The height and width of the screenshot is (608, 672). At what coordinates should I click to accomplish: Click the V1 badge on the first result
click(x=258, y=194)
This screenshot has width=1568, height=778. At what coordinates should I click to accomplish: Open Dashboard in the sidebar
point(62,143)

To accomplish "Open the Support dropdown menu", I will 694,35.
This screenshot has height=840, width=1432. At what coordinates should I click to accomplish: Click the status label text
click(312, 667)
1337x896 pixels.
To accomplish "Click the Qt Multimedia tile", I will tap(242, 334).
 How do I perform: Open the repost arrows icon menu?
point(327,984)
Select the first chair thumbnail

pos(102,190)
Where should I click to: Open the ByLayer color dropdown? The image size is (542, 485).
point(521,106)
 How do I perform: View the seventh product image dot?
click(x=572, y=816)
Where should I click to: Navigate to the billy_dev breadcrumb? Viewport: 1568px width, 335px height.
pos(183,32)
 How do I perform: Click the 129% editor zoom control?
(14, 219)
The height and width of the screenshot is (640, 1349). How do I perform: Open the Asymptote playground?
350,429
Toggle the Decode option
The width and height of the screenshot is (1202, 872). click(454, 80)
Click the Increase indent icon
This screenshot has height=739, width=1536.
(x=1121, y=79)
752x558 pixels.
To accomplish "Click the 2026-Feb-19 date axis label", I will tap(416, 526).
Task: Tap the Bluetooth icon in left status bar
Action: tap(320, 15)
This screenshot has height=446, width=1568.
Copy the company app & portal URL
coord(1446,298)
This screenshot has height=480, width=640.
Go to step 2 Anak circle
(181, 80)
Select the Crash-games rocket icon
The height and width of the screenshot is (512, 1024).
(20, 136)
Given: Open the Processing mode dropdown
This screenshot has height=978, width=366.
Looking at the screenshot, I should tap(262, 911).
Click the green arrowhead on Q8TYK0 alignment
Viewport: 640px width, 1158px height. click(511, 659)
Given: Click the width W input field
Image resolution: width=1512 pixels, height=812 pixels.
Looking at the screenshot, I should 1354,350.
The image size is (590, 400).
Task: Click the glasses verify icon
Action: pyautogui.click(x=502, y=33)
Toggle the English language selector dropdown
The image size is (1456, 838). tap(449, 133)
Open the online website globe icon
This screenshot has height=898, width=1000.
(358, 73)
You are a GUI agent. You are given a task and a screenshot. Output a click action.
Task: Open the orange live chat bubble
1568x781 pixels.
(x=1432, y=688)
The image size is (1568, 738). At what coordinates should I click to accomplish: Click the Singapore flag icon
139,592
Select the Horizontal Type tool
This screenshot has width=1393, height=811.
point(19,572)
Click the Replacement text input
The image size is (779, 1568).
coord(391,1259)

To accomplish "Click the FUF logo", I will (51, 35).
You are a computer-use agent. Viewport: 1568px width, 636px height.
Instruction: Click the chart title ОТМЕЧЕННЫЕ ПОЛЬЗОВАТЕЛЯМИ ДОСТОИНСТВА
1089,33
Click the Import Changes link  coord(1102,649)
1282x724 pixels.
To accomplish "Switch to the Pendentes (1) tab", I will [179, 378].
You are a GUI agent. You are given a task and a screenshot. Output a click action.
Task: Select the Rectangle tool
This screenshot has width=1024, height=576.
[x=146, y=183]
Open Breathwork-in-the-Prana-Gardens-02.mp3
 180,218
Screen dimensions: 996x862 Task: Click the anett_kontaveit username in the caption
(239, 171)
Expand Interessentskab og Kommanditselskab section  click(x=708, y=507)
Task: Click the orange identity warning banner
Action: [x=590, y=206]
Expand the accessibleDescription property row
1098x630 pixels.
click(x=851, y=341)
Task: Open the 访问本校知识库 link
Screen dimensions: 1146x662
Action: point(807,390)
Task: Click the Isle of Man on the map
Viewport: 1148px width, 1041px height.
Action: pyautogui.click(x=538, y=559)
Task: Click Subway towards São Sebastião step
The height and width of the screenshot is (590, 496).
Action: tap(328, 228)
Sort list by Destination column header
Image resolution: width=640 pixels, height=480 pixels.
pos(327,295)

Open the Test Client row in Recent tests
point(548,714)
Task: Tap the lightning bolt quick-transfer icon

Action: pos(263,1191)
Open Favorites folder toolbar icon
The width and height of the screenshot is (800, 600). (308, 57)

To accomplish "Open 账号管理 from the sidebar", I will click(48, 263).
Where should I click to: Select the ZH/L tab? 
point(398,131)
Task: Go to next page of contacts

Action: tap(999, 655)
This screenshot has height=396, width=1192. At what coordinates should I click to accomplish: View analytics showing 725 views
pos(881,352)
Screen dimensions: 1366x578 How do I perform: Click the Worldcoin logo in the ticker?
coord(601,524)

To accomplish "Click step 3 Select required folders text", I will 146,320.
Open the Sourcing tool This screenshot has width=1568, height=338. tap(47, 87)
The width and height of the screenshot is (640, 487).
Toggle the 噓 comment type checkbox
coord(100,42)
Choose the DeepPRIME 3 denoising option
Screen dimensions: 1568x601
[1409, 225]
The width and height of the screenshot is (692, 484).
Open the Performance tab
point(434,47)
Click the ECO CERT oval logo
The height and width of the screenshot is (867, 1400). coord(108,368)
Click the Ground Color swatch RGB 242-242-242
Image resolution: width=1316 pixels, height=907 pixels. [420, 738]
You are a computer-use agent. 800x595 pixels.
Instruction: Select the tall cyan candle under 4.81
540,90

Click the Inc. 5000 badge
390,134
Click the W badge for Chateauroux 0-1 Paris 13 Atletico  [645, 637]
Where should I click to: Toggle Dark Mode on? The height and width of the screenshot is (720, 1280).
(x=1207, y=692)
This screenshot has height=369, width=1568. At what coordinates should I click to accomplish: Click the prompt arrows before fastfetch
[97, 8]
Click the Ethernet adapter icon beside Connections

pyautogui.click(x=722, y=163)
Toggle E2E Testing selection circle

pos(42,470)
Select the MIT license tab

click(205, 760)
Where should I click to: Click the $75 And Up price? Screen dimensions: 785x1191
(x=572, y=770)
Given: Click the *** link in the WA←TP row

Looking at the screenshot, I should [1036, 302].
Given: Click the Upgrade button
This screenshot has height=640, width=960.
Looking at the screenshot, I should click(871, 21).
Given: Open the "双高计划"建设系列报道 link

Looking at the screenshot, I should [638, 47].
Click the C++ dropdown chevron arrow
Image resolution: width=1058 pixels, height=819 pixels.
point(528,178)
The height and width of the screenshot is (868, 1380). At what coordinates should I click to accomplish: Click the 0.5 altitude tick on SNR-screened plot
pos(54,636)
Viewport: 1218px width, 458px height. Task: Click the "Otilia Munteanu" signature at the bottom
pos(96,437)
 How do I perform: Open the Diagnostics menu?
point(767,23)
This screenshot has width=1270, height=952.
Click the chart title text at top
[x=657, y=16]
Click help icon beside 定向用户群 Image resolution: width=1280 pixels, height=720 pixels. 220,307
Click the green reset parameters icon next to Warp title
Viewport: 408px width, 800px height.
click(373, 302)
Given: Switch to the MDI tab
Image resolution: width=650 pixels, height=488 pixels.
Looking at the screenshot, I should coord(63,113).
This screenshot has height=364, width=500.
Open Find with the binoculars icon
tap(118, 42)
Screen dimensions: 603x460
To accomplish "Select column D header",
※
- [WORK REQUEST]: Return the listing above in its entirety, word for word.

- [RESULT]:
The height and width of the screenshot is (608, 672). At what coordinates should I click to accomplish: Click the V1 badge on the first result
click(x=258, y=194)
This screenshot has width=1568, height=778. At what coordinates should I click to accomplish: Open Dashboard in the sidebar
point(62,143)

To accomplish "Open the Support dropdown menu", I will 694,35.
This screenshot has height=840, width=1432. At what coordinates should I click to accomplish: Click the status label text
click(312, 667)
1337x896 pixels.
To accomplish "Click the Qt Multimedia tile", I will tap(242, 334).
 How do I perform: Open the repost arrows icon menu?
point(327,984)
Select the first chair thumbnail

pos(102,190)
Where should I click to: Open the ByLayer color dropdown? The image size is (542, 485).
point(521,106)
 How do I perform: View the seventh product image dot?
click(x=572, y=816)
Where should I click to: Navigate to the billy_dev breadcrumb? Viewport: 1568px width, 335px height.
pos(183,32)
 How do I perform: Click the 129% editor zoom control?
(14, 219)
The height and width of the screenshot is (640, 1349). How do I perform: Open the Asymptote playground?
350,429
Toggle the Decode option
The width and height of the screenshot is (1202, 872). click(454, 80)
Click the Increase indent icon
This screenshot has height=739, width=1536.
(x=1121, y=79)
752x558 pixels.
To accomplish "Click the 2026-Feb-19 date axis label", I will tap(416, 526).
Task: Tap the Bluetooth icon in left status bar
Action: tap(320, 15)
This screenshot has height=446, width=1568.
Copy the company app & portal URL
coord(1446,298)
This screenshot has height=480, width=640.
Go to step 2 Anak circle
(181, 80)
Select the Crash-games rocket icon
The height and width of the screenshot is (512, 1024).
(20, 136)
Given: Open the Processing mode dropdown
This screenshot has height=978, width=366.
Looking at the screenshot, I should tap(262, 911).
Click the green arrowhead on Q8TYK0 alignment
Viewport: 640px width, 1158px height. click(511, 659)
Given: Click the width W input field
Image resolution: width=1512 pixels, height=812 pixels.
Looking at the screenshot, I should 1354,350.
The image size is (590, 400).
Task: Click the glasses verify icon
Action: pyautogui.click(x=502, y=33)
Toggle the English language selector dropdown
The image size is (1456, 838). tap(449, 133)
Open the online website globe icon
This screenshot has height=898, width=1000.
(358, 73)
You are a GUI agent. You are given a task and a screenshot. Output a click action.
Task: Open the orange live chat bubble
1568x781 pixels.
(x=1432, y=688)
The image size is (1568, 738). At what coordinates should I click to accomplish: Click the Singapore flag icon
139,592
Select the Horizontal Type tool
This screenshot has width=1393, height=811.
point(19,572)
Click the Replacement text input
The image size is (779, 1568).
coord(391,1259)

To accomplish "Click the FUF logo", I will (51, 35).
You are a computer-use agent. Viewport: 1568px width, 636px height.
Instruction: Click the chart title ОТМЕЧЕННЫЕ ПОЛЬЗОВАТЕЛЯМИ ДОСТОИНСТВА
1089,33
Click the Import Changes link  coord(1102,649)
1282x724 pixels.
To accomplish "Switch to the Pendentes (1) tab", I will [179, 378].
You are a GUI agent. You are given a task and a screenshot. Output a click action.
Task: Select the Rectangle tool
This screenshot has width=1024, height=576.
[x=146, y=183]
Open Breathwork-in-the-Prana-Gardens-02.mp3
 180,218
Screen dimensions: 996x862 Task: Click the anett_kontaveit username in the caption
(239, 171)
Expand Interessentskab og Kommanditselskab section  click(x=708, y=507)
Task: Click the orange identity warning banner
Action: [x=590, y=206]
Expand the accessibleDescription property row
1098x630 pixels.
click(x=851, y=341)
Task: Open the 访问本校知识库 link
Screen dimensions: 1146x662
Action: point(807,390)
Task: Click the Isle of Man on the map
Viewport: 1148px width, 1041px height.
Action: pyautogui.click(x=538, y=559)
Task: Click Subway towards São Sebastião step
The height and width of the screenshot is (590, 496).
Action: tap(328, 228)
Sort list by Destination column header
Image resolution: width=640 pixels, height=480 pixels.
pos(327,295)

Open the Test Client row in Recent tests
point(548,714)
Task: Tap the lightning bolt quick-transfer icon

Action: pos(263,1191)
Open Favorites folder toolbar icon
The width and height of the screenshot is (800, 600). (308, 57)

To accomplish "Open 账号管理 from the sidebar", I will click(48, 263).
Where should I click to: Select the ZH/L tab? 
point(398,131)
Task: Go to next page of contacts

Action: tap(999, 655)
This screenshot has height=396, width=1192. At what coordinates should I click to accomplish: View analytics showing 725 views
pos(881,352)
Screen dimensions: 1366x578 How do I perform: Click the Worldcoin logo in the ticker?
coord(601,524)

To accomplish "Click step 3 Select required folders text", I will 146,320.
Open the Sourcing tool This screenshot has width=1568, height=338. tap(47, 87)
The width and height of the screenshot is (640, 487).
Toggle the 噓 comment type checkbox
coord(100,42)
Choose the DeepPRIME 3 denoising option
Screen dimensions: 1568x601
[1409, 225]
The width and height of the screenshot is (692, 484).
Open the Performance tab
point(434,47)
Click the ECO CERT oval logo
The height and width of the screenshot is (867, 1400). coord(108,368)
Click the Ground Color swatch RGB 242-242-242
Image resolution: width=1316 pixels, height=907 pixels. [420, 738]
You are a computer-use agent. 800x595 pixels.
Instruction: Select the tall cyan candle under 4.81
540,90

Click the Inc. 5000 badge
390,134
Click the W badge for Chateauroux 0-1 Paris 13 Atletico  [645, 637]
Where should I click to: Toggle Dark Mode on? The height and width of the screenshot is (720, 1280).
(x=1207, y=692)
This screenshot has height=369, width=1568. At what coordinates should I click to accomplish: Click the prompt arrows before fastfetch
[97, 8]
Click the Ethernet adapter icon beside Connections

pyautogui.click(x=722, y=163)
Toggle E2E Testing selection circle

pos(42,470)
Select the MIT license tab

click(205, 760)
Where should I click to: Click the $75 And Up price? Screen dimensions: 785x1191
(x=572, y=770)
Given: Click the *** link in the WA←TP row

Looking at the screenshot, I should [1036, 302].
Given: Click the Upgrade button
This screenshot has height=640, width=960.
Looking at the screenshot, I should click(871, 21).
Given: Open the "双高计划"建设系列报道 link

Looking at the screenshot, I should [638, 47].
Click the C++ dropdown chevron arrow
Image resolution: width=1058 pixels, height=819 pixels.
point(528,178)
The height and width of the screenshot is (868, 1380). At what coordinates should I click to accomplish: Click the 0.5 altitude tick on SNR-screened plot
pos(54,636)
Viewport: 1218px width, 458px height. Task: Click the "Otilia Munteanu" signature at the bottom
pos(96,437)
 How do I perform: Open the Diagnostics menu?
point(767,23)
This screenshot has width=1270, height=952.
Click the chart title text at top
[x=657, y=16]
Click help icon beside 定向用户群 Image resolution: width=1280 pixels, height=720 pixels. 220,307
Click the green reset parameters icon next to Warp title
Viewport: 408px width, 800px height.
click(373, 302)
Given: Switch to the MDI tab
Image resolution: width=650 pixels, height=488 pixels.
Looking at the screenshot, I should coord(63,113).
This screenshot has height=364, width=500.
Open Find with the binoculars icon
tap(118, 42)
Screen dimensions: 603x460
To accomplish "Select column D header",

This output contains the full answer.